I don't understand. And right now, my love for my friend is invoking another strong feeling within me. Anger. Even hate. I would destroy those who hurt her. I have destroyed before. Believe me.
She had to make a decision, based on her health, her wellbeing, her sanity, and she made probably one of the hardest decisions she's ever had to make - not because she wanted to, but because she had to. This was not a decision she made easily, and she is facing the fallout even without the childish behaviour from her idiot ex. The fact he's still acting like a petulant child and bothering her only serves to prove the point the decision she made was the right one.
She has enough drama in her life. Don't add fuel to fire, because when she burns out, there will be nothing left. And if there's nothing left, I'll have no other choice. Understand, I mean this. She means too much to me to let you get anyway with that.
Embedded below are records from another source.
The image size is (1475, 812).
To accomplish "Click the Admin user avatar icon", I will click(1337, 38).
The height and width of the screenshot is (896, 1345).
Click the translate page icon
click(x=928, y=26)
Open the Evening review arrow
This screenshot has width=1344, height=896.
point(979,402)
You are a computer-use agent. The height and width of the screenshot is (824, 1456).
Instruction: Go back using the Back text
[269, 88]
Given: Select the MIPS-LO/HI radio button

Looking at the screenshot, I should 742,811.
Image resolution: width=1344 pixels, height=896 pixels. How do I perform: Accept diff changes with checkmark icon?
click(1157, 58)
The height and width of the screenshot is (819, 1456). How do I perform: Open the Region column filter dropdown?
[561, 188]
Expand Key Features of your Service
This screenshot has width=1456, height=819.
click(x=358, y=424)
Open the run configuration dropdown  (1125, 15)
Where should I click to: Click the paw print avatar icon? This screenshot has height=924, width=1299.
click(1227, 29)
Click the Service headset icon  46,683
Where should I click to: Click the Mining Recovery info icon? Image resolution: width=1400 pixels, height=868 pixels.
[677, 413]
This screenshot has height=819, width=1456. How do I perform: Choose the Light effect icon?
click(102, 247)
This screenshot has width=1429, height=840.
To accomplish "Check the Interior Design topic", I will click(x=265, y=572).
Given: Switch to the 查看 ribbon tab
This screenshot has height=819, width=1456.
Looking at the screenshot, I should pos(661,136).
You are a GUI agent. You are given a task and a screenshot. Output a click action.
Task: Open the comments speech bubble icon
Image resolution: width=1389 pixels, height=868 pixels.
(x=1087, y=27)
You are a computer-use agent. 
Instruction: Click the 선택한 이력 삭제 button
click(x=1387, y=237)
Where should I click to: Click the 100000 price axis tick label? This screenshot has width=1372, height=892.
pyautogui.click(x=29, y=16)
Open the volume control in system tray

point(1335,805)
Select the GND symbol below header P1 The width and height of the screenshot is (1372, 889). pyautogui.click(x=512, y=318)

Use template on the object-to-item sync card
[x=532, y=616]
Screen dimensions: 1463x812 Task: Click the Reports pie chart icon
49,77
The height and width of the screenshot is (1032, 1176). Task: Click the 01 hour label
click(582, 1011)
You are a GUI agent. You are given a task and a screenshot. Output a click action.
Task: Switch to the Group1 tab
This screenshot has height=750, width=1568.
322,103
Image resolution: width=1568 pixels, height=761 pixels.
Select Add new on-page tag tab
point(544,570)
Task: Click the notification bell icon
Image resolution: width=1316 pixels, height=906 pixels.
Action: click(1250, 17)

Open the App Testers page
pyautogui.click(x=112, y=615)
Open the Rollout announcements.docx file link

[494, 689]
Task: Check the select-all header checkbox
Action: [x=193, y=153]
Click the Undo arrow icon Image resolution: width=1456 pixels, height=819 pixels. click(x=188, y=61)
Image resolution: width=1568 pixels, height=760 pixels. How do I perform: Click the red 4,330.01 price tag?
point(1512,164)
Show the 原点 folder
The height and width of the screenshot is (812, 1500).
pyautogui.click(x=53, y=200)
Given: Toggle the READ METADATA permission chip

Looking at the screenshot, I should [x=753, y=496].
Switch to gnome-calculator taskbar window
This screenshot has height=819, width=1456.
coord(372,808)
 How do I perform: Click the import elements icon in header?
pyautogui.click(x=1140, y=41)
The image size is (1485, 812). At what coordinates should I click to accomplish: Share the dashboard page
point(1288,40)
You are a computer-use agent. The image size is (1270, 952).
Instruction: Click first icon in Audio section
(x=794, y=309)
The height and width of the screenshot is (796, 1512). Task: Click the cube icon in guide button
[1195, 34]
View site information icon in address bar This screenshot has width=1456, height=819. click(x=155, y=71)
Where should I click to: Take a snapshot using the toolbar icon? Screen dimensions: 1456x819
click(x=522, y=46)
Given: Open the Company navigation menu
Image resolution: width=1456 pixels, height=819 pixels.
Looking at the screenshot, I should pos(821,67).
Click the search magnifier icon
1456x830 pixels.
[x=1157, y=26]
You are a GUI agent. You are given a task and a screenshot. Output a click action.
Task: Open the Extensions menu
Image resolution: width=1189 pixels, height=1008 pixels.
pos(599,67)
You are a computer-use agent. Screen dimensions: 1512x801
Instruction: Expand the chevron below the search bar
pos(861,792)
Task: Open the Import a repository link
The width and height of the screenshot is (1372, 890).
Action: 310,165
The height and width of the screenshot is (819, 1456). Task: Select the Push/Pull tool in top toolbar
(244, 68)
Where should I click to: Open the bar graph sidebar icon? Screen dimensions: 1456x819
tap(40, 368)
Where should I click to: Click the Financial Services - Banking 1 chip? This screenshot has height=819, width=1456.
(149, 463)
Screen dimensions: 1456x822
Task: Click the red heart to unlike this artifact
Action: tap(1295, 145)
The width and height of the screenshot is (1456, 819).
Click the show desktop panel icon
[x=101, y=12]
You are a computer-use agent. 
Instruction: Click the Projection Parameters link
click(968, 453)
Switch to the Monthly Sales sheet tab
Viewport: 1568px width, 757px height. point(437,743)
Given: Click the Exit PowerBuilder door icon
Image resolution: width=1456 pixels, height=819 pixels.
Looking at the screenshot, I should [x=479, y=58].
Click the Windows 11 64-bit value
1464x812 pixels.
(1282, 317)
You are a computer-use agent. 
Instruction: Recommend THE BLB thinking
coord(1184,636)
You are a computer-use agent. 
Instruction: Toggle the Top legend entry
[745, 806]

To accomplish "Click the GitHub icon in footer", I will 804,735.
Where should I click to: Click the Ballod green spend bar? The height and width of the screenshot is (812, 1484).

Okay, okay, so, it wasn't as nice or as civil as it could have been. I tried my best, given the circumstances. But now, whether he took me at my word or not, he's behaving like a nicer human being again. I doubt it's down to my not-so-subtle threats, or even my pleas to let her go, and I'll never know because I haven't and probably will not hear from him ever again. My main concern is my friend. Right now, she's coping better. That is in no small thanks, due to the fact he's stopped acting like a fool. That she's happier is all I care about.
This adventure has taught me something I needed to know. I have to stop jumping in before I know how deep the water is. As I said, I really did like the guy before all this, and I should have remembered that when I was so mad. I need to take this opportunity to grow from this too. In alot of respects, I was no better than he was. Behaving like a petulant child. I have to make getting myself better a priority too.